Concepts¶
KindaXML is designed to annotate text without building a deep DOM. The parser emits a flat list of text segments and optional markers, recovering from common model mistakes.
Core ideas¶
- Annotation-first: tags annotate text spans rather than create nested trees.
- Deterministic recovery: malformed tags still map to predictable spans.
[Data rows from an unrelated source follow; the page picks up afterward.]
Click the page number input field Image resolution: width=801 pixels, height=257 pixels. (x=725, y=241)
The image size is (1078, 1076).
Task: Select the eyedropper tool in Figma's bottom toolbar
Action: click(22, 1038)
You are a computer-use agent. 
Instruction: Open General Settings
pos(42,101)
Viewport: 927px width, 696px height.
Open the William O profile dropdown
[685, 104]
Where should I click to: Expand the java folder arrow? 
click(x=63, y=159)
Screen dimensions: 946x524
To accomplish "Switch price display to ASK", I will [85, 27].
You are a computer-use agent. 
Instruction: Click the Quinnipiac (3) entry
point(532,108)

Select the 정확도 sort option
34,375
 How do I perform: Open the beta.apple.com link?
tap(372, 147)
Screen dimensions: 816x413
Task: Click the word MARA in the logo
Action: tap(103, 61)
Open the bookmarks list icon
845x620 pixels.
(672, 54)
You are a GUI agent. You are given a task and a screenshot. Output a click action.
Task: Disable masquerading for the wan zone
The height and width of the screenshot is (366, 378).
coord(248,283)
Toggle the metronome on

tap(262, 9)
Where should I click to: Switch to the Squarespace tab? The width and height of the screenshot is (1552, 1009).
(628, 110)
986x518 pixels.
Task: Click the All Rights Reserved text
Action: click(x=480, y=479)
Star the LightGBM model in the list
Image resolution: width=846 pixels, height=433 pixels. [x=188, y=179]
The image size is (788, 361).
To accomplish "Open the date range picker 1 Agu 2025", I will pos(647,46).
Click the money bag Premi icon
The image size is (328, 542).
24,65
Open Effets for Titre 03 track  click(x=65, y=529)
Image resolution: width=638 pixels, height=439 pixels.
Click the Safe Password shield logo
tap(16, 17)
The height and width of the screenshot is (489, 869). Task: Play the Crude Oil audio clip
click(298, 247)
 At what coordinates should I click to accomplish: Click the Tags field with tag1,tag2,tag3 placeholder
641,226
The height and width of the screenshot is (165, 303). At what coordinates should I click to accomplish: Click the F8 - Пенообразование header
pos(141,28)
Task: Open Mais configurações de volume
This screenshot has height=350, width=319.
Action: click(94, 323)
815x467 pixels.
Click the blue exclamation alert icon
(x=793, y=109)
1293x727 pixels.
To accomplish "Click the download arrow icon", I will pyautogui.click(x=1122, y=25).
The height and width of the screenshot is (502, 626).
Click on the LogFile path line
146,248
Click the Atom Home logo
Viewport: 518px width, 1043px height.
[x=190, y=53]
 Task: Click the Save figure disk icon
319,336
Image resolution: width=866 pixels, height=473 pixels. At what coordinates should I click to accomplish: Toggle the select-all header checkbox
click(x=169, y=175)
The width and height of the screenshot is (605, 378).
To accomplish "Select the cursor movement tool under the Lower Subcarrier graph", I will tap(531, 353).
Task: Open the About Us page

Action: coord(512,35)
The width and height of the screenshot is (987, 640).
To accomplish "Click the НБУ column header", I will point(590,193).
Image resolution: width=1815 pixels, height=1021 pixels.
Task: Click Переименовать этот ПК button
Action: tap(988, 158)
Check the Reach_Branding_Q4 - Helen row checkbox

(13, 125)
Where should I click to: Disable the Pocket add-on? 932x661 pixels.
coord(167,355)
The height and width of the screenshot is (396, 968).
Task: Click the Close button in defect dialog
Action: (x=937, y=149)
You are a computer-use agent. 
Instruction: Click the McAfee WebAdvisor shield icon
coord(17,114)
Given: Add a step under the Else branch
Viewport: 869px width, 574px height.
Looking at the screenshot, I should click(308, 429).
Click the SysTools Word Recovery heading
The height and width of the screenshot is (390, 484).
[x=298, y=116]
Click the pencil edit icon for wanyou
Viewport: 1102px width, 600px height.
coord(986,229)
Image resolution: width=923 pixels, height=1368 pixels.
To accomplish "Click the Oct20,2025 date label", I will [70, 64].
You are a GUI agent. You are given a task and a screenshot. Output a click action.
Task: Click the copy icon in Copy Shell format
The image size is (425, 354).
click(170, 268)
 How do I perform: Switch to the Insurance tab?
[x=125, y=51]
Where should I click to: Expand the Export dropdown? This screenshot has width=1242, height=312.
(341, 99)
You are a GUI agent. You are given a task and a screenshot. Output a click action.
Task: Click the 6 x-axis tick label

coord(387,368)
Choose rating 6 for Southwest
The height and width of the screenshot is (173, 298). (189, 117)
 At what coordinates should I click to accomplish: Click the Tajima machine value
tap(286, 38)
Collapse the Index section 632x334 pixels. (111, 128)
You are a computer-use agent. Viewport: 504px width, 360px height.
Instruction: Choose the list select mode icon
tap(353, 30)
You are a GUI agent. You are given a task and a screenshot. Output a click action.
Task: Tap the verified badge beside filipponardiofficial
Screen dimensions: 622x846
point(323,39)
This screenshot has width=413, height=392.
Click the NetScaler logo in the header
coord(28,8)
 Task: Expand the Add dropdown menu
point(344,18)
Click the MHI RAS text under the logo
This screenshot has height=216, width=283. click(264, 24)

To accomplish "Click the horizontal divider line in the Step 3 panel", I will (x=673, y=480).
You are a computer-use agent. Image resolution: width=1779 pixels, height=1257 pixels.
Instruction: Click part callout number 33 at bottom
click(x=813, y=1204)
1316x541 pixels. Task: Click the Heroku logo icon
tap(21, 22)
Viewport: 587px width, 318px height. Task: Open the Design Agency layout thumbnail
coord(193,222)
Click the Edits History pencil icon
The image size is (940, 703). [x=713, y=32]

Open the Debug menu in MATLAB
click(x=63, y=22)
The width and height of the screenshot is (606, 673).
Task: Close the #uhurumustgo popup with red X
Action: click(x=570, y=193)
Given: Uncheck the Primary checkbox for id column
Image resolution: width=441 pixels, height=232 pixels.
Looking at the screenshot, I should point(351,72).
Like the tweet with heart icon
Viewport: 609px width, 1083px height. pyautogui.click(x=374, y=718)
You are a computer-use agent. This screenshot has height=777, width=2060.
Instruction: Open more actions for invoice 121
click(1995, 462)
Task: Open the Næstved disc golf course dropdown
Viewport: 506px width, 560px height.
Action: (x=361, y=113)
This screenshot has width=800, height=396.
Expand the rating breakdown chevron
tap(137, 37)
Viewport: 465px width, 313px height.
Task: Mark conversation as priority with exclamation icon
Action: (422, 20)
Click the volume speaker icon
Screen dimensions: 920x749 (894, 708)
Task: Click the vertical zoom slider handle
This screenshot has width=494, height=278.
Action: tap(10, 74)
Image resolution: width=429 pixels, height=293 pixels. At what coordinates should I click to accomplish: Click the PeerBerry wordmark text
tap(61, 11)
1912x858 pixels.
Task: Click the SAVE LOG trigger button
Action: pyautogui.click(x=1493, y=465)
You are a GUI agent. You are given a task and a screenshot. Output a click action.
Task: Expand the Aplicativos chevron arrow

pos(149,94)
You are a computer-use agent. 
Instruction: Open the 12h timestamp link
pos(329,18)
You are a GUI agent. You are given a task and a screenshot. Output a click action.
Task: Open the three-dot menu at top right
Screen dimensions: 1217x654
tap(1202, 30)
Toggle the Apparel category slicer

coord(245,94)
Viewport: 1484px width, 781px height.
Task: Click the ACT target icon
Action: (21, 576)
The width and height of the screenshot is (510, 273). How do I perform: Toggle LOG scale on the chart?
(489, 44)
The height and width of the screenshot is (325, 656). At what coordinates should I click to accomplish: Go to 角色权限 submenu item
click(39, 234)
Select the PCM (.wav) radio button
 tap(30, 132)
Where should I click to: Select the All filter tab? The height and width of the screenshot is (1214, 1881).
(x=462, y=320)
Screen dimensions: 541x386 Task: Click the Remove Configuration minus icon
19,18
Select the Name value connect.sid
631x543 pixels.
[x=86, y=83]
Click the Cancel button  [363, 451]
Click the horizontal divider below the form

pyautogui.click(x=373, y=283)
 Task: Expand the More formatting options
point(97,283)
- Shallow structure: open tags auto-close when the next tag starts to avoid runaway nesting.
Output model¶
The parser returns:
text: tag-stripped textsegments: ordered runs of text, each with zero or more annotationsmarkers: zero-width annotations for self-closing tags
Example (conceptual):
[
{"text": "We shipped ", "annotations": []},
{"text": "last week", "annotations": [{"tag": "cite", "attrs": {"id": "1"}}]},
{"text": ".", "annotations": []}
]
Runnable example¶
Run:
cargo run -q --example basic
Expected output (excerpt):
=== Inline span ===
Original text:
We shipped <cite id="1">last week</cite>.
Parsed text:
We shipped last week.
Segments:
- 'We shipped '
- 'last week' (cite [id="1"])
- '.'
CI tip: compare the excerpt above with the matching section in the command output to verify the annotation model.